## Required tasks:
**a)** In the article on political advertising in the 2014 mid-term elections, in how many states will there be gubernatorial elections?
**b)** Pick up the article on political advertising in the 2014 mid-term elections at the point where it ends, and keep writing.

Brace yourself, as we enter the 2014 mid-term election cycle, for the larger impact political advertising will have on local media markets. Now that those high-profile court cases have removed many restrictions on spending, there will be no shortage of deep-pocketed advertisers fighting it out for media inventory this year.
“How bad can it be?” you may be thinking. “After all, it’s not a presidential election year.” Expect a crowd. A big crowd.
There will be U.S. Senate races in 33 states. If it’s an open race, both parties will be selecting a candidate during the primary – creating more competition for inventory. As usual, all 435 Congressional seats will also be in play. And there will be gubernatorial elections in 38 states, many coinciding with Senate races.
To complicate matters further, nearly 60% of all funding is coming from out-of-state sources. Case in point: Senate Minority Leader Mitch McConnell’s (R-TN) battle to neutralize Tea Party attacks during the primary drew over $10 million of out-of-state money.
What’s more, Harmelin’s Media’s analysis of TV data from Kantar Media shows that political advertising accounts for nearly 50% of all spot expenditures in the final weeks of an election.
All of which indicates that media buyers and clients can expect serious challenges once the mudslinging begins:
What can we do to mitigate the effect of political spending on spot TV? Here are some practical ways to lessen the impact.
Monitor political activity in your clients’ markets
Become an expert on the political contests in markets where your clients advertise. Races for federal, state and local elections – as well as state/local ballot initiatives – can influence a market’s value and boost rates. Heavy political spends due to exorbitant prices or a lack of target rating points may make some markets unsupportable.
Consider avoiding political season
Whether it means taking a hiatus, or moving to positions before or after campaigns end, spot TV schedules should run only in the final two weeks of an election, and only if messaging or promotion is essential during that time. Of course, before and after that window is where you may find everyone else. So arrive early.
The three news dayparts (Early Morning/Evening/Late Night) will be most heavily affected by political spending. Adjust your daypart mixes – especially in the final three to four weeks prior to an election – by reducing or eliminating spending and TRPs in news. Do that not only to avoid rate increases, but also because nearly one in two spots will be a political ad. Why place clients in the middle of that clutter, or expose them to an environment that can negatively impact an ad’s effectiveness?
Whenever possible, purchase spot TV early to manage rate increases and maintain planned schedules. Long-term planning and buying can help you get ahead of politicals, and may lessen rate increases, that will certainly be accelerating.

## Dataset extract:
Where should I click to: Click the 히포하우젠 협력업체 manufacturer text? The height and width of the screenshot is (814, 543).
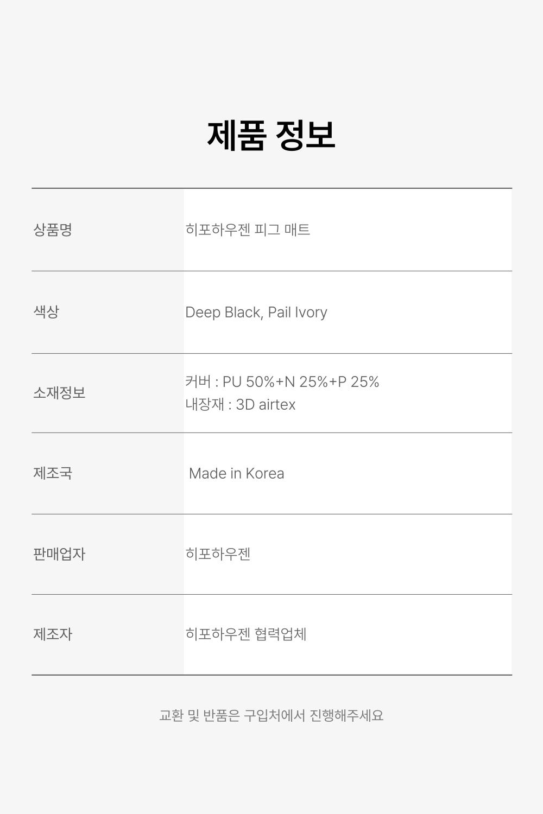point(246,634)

* * *

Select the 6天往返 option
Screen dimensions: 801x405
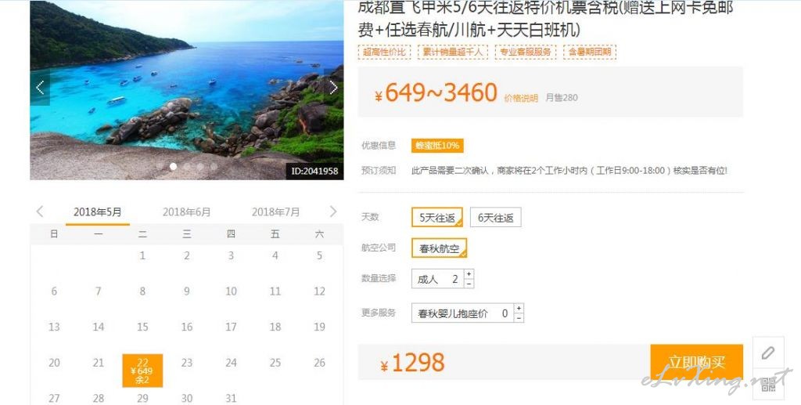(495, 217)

## Numbered answers:
**a)** There will be gubernatorial elections in 38 states.

**b)**
But plan to be pre-empted
We hate to contradict what we just said, but in season candidates and issue advertisers get preference over all others – regardless of how far in advance a schedule was booked. Thus, advertisers and their agencies should be prepared to manage pre-empt notices, have a plan in place for identifying acceptable makegoods, and allow for spots to air outside originally intended on-air weeks.
Beware of major events
NFL season, college football season and MLB post-season all occur during the key weeks leading up to the general election. Which makes them prized targets for candidates and issue advertisers chasing a broad male audience. That’s especially true when the teams are playing in key battleground states.
There is life beyond spot TV and there are ways to buy around the political spending logjam. If necessity is the mother of invention, now would be an excellent time to be inventive in diverting spends from traditional TV campaigns to alternate channels.
Digital--While some options with hyper-local targeting capabilities, such as Pandora and Facebook, will attract serious political ad dollars, broader targeting platforms, such as display and video ad networks, paid search and the like will not. Shifting from TV to online video may help increase reach while also placing ads in a less crowded environment.
Radio--Although radio does account for 14% of all political ad spending, there’s less stress on inventory in radio than in television.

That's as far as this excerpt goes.